* _Task directions_
Below are records; extract exactly the lines from the one with "Wettelijke vermeldingen (125, 1596)" through the final line, including both, but drop the pictures.

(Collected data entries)
· · · · ·

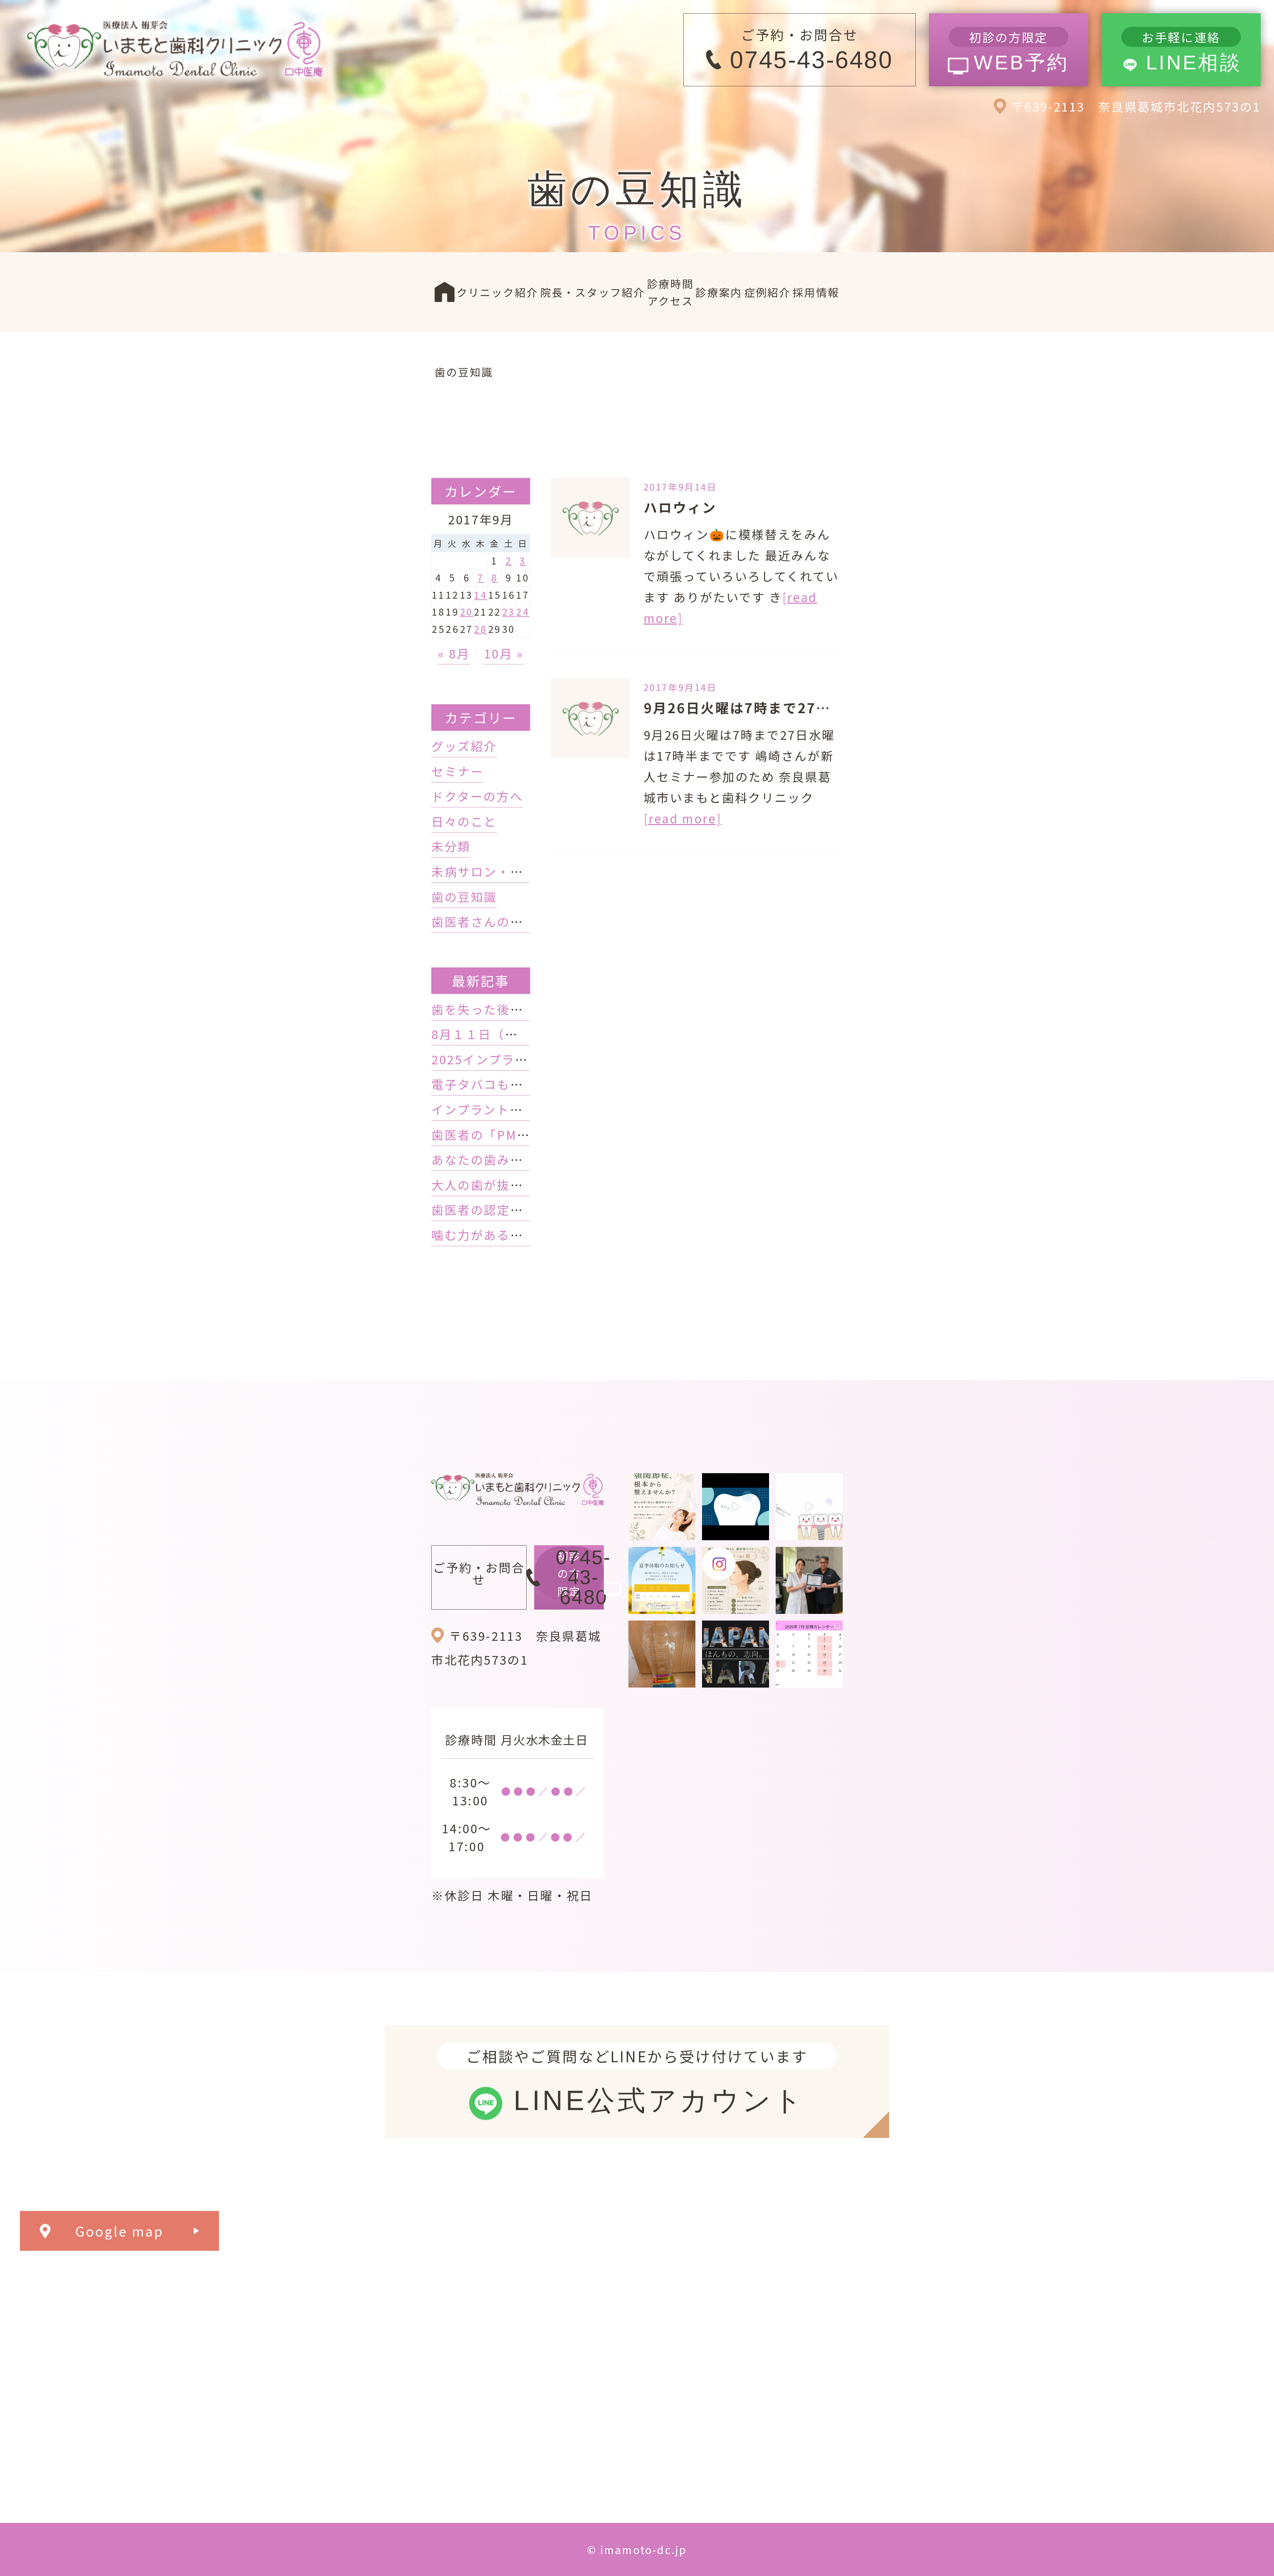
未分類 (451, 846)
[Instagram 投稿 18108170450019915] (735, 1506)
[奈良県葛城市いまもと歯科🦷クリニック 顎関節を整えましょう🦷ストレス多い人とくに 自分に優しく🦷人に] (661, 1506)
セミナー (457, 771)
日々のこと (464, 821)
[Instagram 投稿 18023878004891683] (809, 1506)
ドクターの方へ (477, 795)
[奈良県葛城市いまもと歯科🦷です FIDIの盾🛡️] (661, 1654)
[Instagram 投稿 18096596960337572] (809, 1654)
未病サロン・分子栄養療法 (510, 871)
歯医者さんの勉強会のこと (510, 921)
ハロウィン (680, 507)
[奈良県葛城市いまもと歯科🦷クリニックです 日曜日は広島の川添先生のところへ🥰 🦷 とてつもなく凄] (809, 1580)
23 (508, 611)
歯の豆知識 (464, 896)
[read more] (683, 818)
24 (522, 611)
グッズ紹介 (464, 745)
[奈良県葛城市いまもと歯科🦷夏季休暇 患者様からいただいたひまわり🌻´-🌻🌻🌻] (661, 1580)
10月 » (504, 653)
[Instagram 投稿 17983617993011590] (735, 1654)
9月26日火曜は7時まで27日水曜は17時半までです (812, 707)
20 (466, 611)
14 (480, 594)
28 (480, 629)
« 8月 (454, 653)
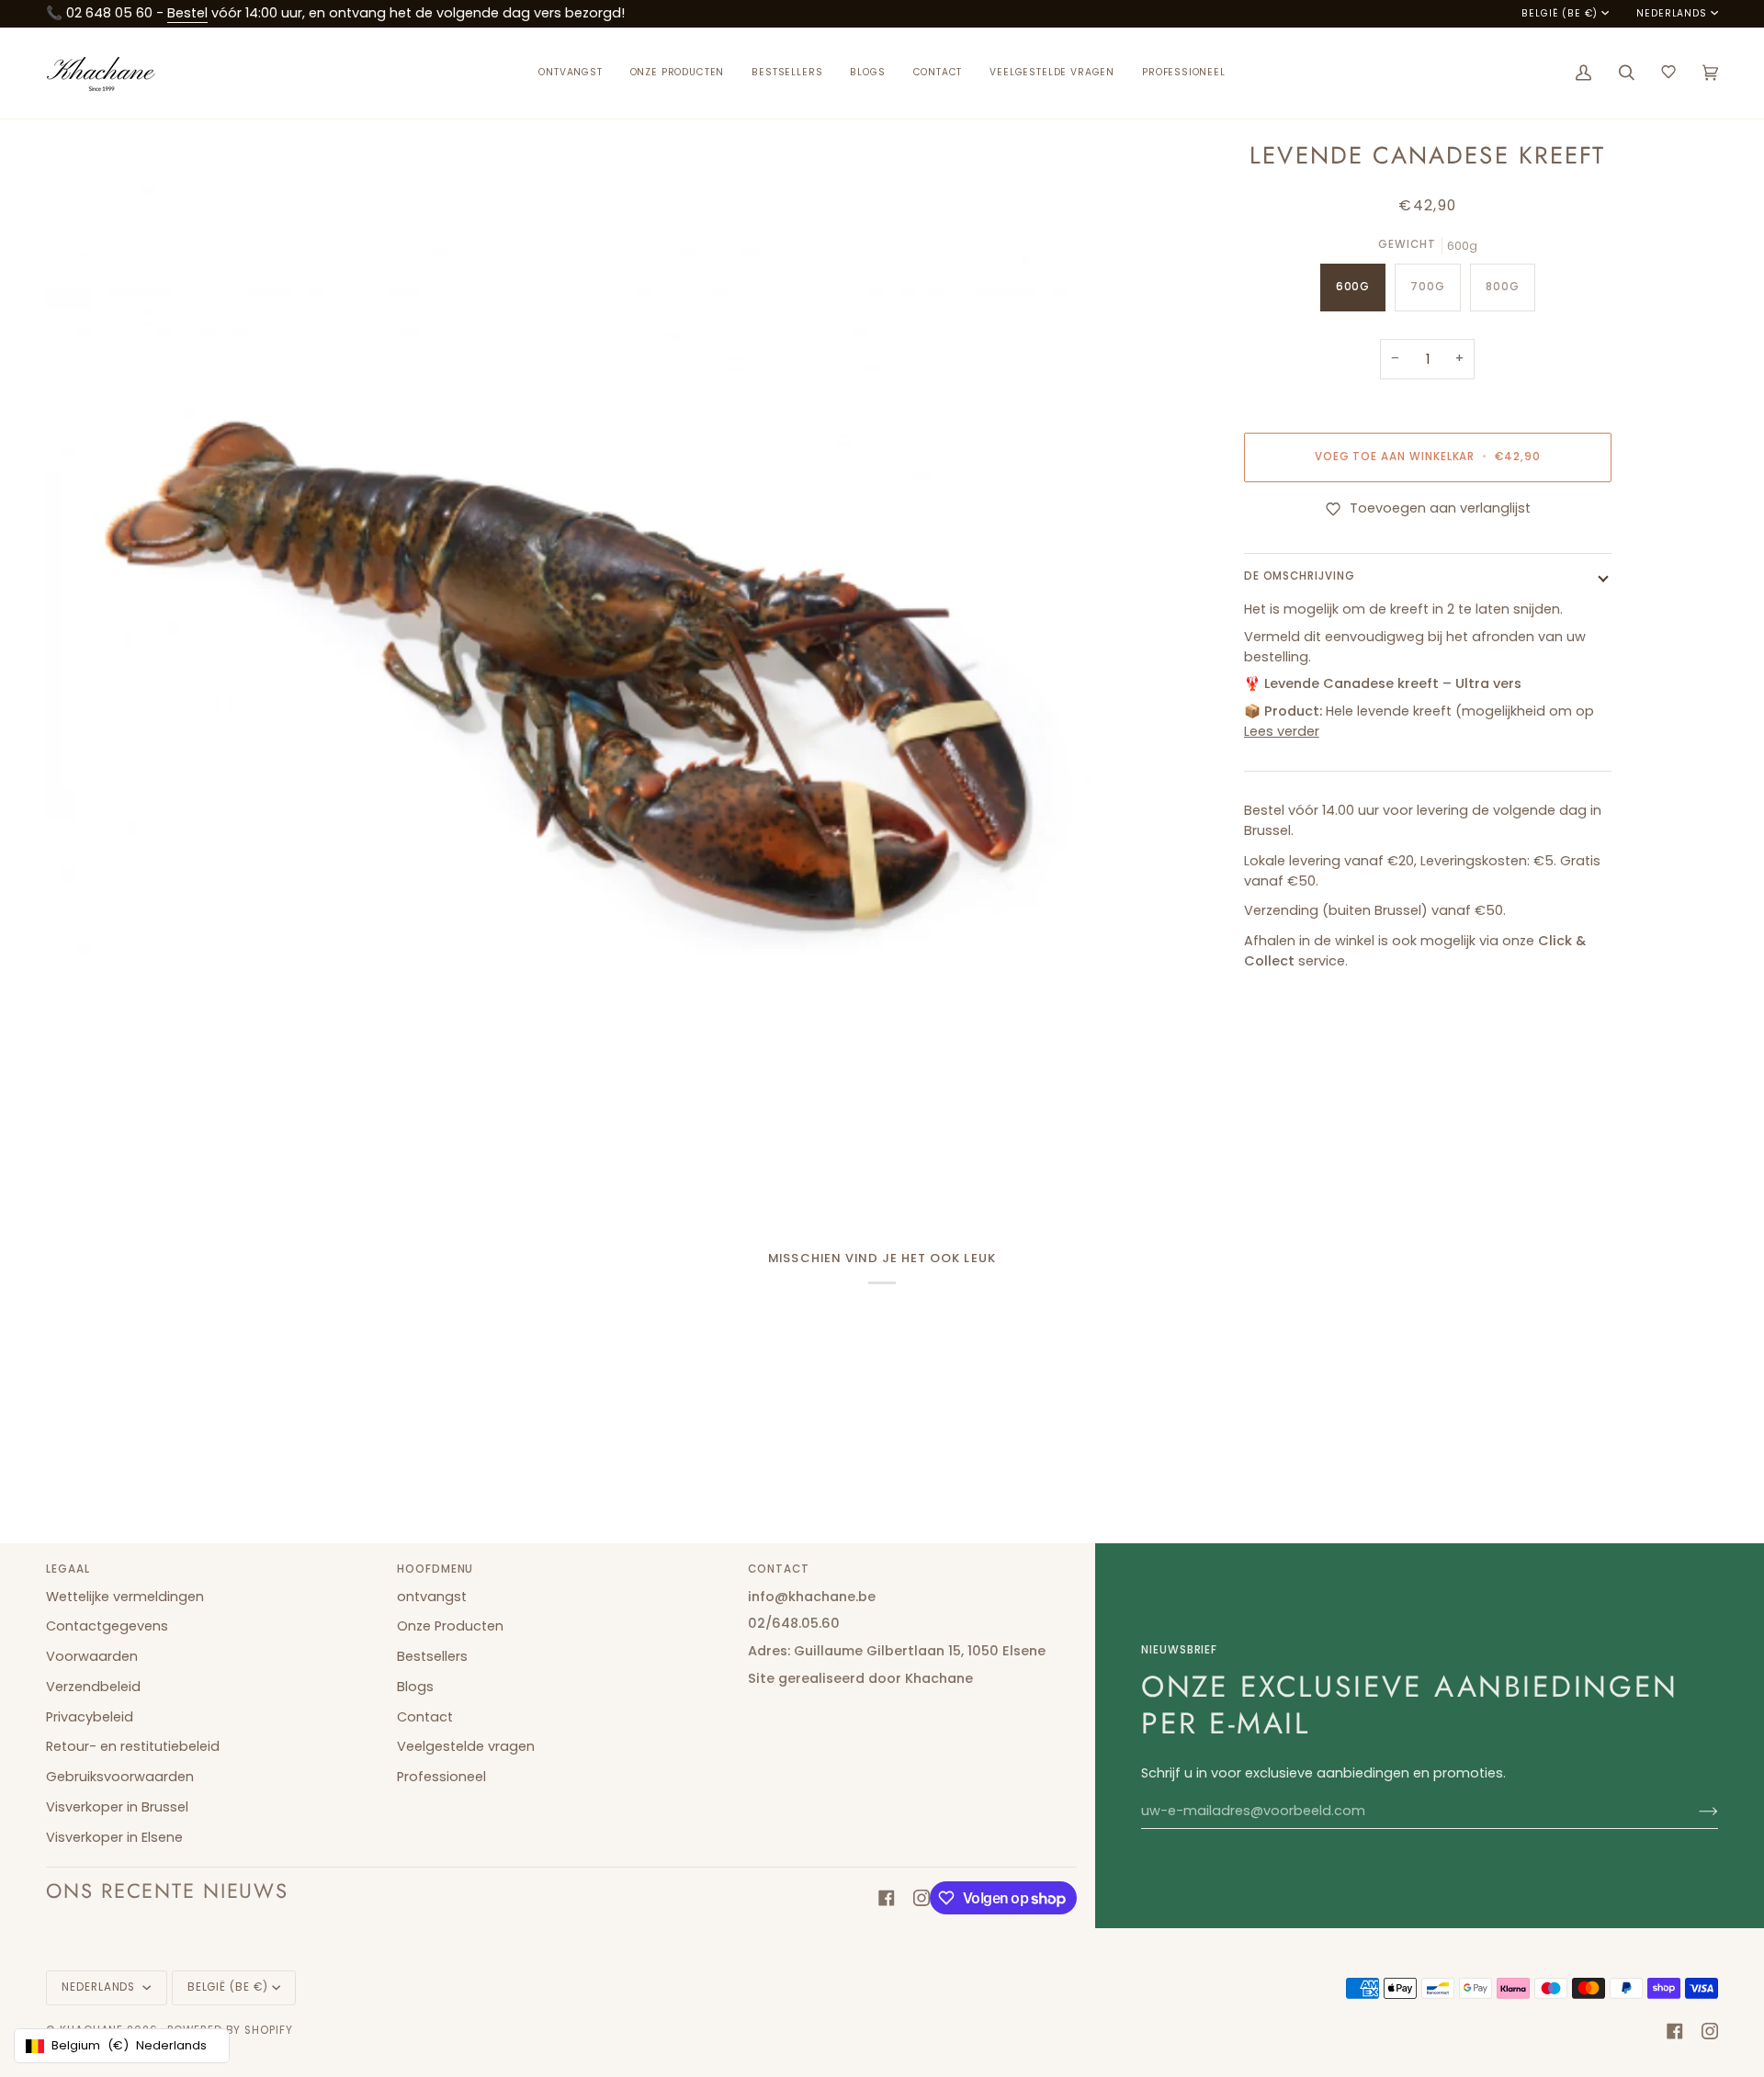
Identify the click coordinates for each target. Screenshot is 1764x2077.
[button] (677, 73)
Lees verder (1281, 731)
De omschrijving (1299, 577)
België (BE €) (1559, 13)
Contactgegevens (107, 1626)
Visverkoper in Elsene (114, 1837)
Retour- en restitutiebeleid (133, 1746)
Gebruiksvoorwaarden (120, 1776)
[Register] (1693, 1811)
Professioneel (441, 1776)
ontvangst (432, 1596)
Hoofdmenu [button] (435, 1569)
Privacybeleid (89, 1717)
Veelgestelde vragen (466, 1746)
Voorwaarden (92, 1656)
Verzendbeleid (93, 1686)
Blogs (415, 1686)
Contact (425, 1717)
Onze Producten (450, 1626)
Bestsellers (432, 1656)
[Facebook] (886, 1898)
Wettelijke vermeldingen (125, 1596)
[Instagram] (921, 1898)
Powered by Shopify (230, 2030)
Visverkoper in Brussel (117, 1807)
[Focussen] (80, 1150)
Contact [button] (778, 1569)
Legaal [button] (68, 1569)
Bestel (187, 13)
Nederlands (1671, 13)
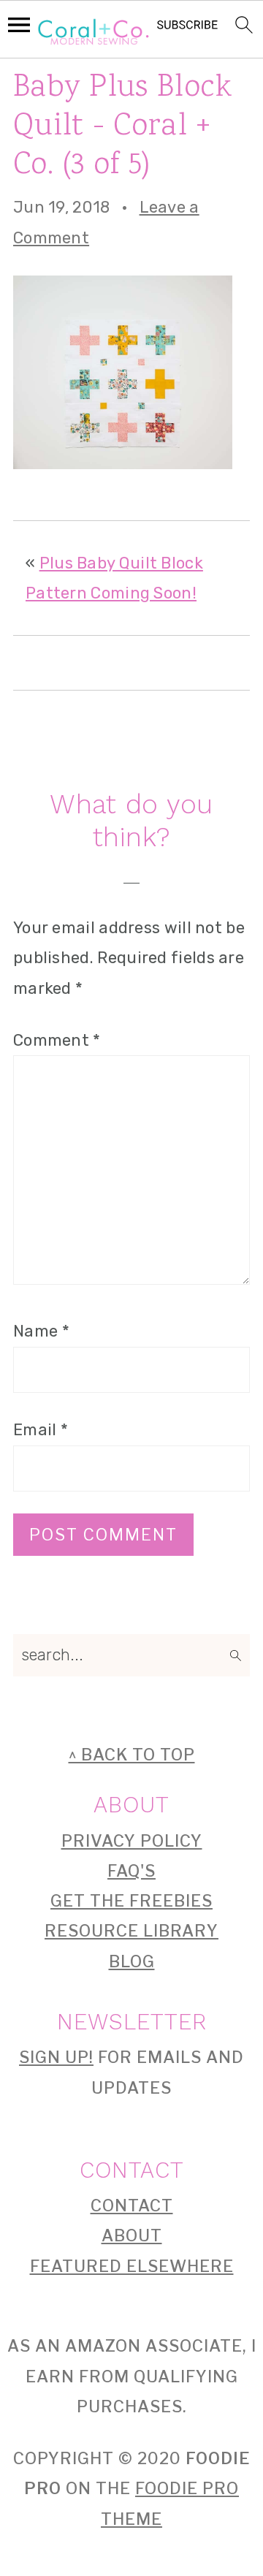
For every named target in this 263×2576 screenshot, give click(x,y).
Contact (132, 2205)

· · · · ·

* _Answer to this exercise_
Wettelijke vermeldingen (125, 1596)
[Instagram] (921, 1898)
Powered by Shopify (230, 2030)
Visverkoper in Brussel (117, 1807)
[Focussen] (80, 1150)
Contact [button] (778, 1569)
Legaal [button] (68, 1569)
Bestel (187, 13)
Nederlands (1671, 13)
For every named target in this 263×2576 screenshot, give click(x,y).
Contact (132, 2205)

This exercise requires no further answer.